TASK GOAL:
Go through the records and give each one again exactly, omitting the images.

(Items listed in a dataset)
+ + + + +

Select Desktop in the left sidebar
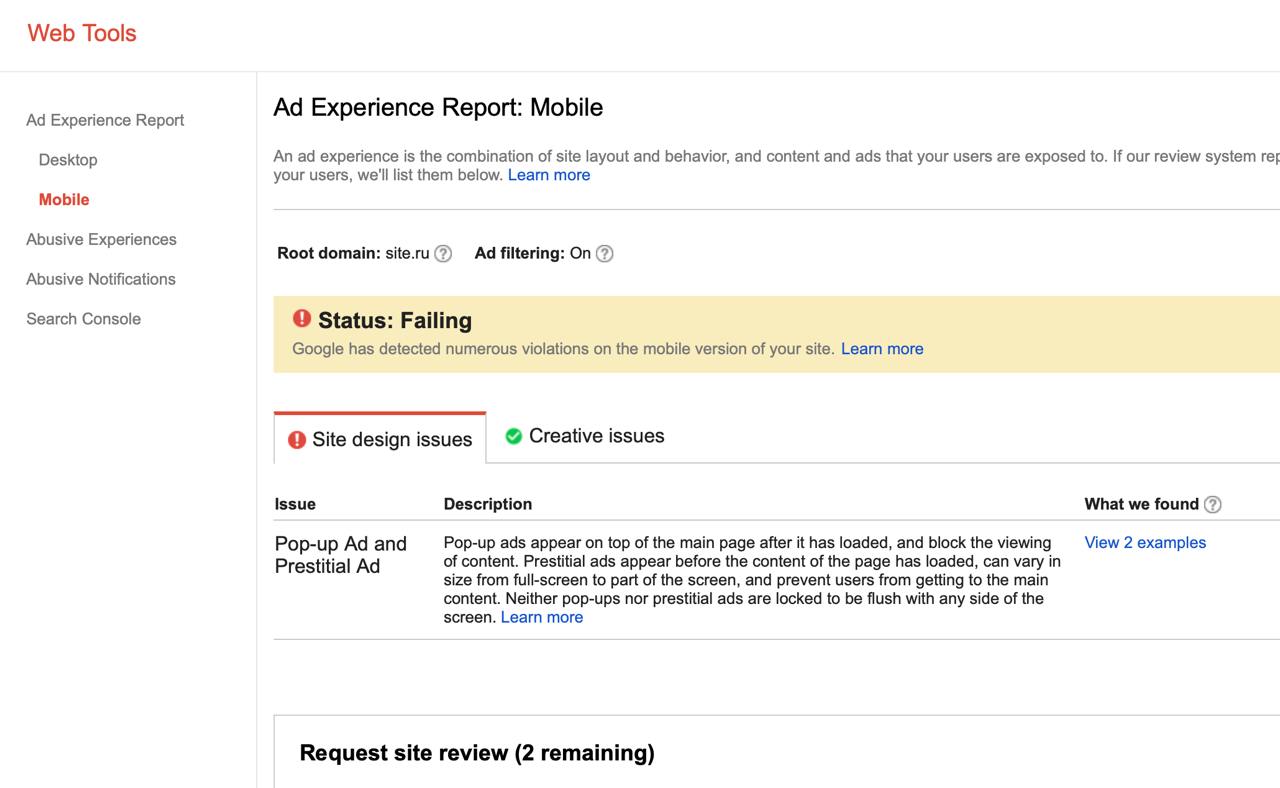Image resolution: width=1280 pixels, height=788 pixels. tap(68, 160)
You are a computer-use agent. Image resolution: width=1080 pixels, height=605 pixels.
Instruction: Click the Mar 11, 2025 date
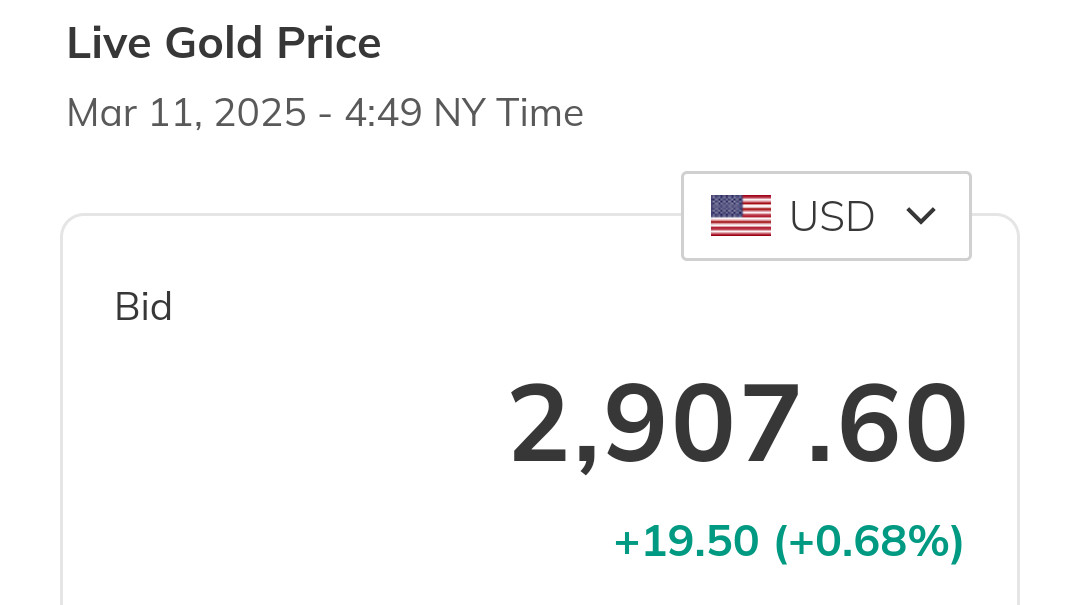coord(186,113)
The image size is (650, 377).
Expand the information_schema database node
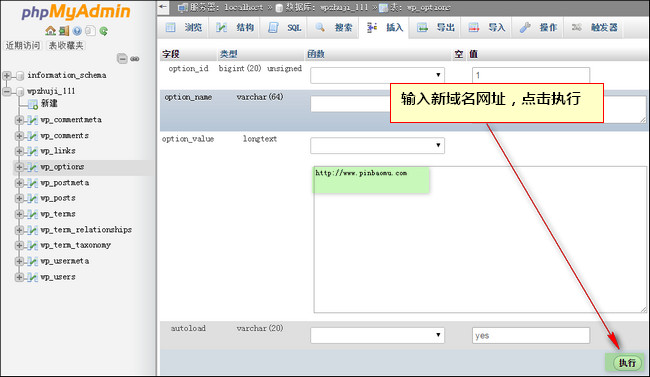coord(7,75)
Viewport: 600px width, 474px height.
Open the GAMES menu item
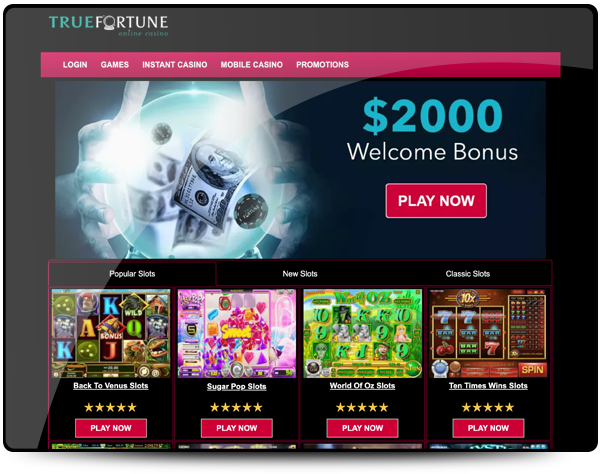click(x=115, y=65)
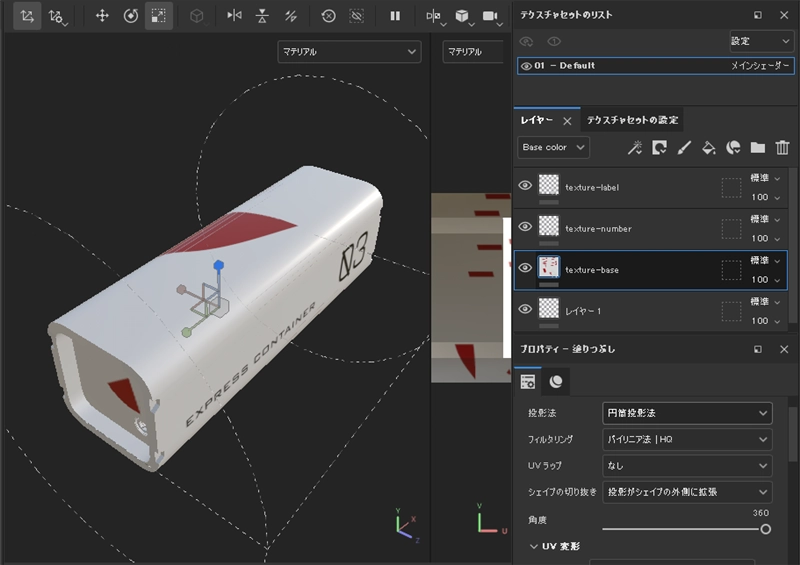Open the UVラップ dropdown
The width and height of the screenshot is (800, 565).
(x=687, y=466)
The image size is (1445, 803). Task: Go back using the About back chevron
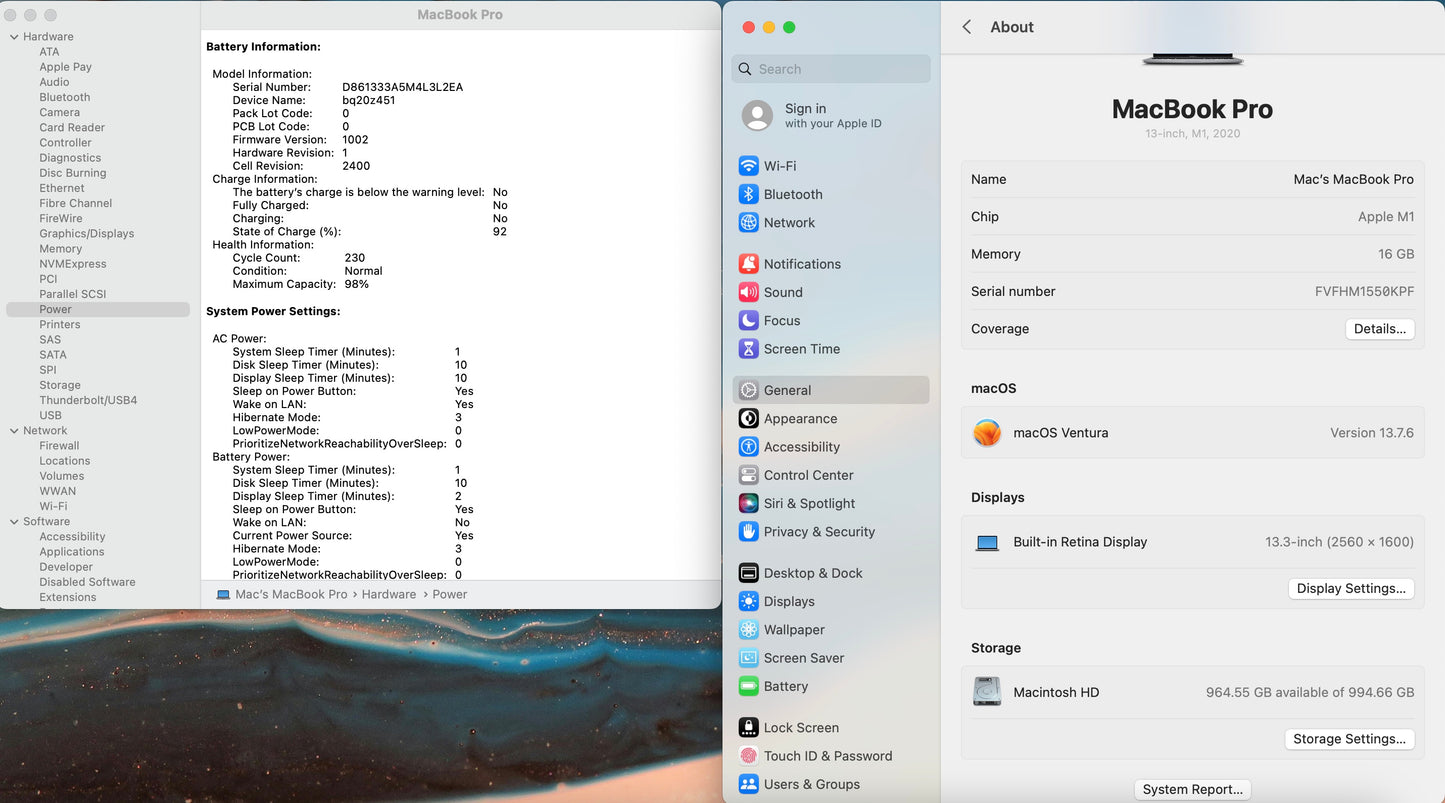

+ + + + +

ANSWER BOX:
Select Desktop in the left sidebar
Image resolution: width=1280 pixels, height=788 pixels. tap(68, 160)
You are a computer-use agent. Image resolution: width=1080 pixels, height=605 pixels.
Instruction: Click the Mar 11, 2025 date
coord(186,113)
The image size is (650, 377).
Expand the information_schema database node
coord(7,75)
Viewport: 600px width, 474px height.
Open the GAMES menu item
click(x=115, y=65)
Open the UVラップ dropdown
The width and height of the screenshot is (800, 565).
(x=687, y=466)
The image size is (1445, 803). Task: Go back using the About back chevron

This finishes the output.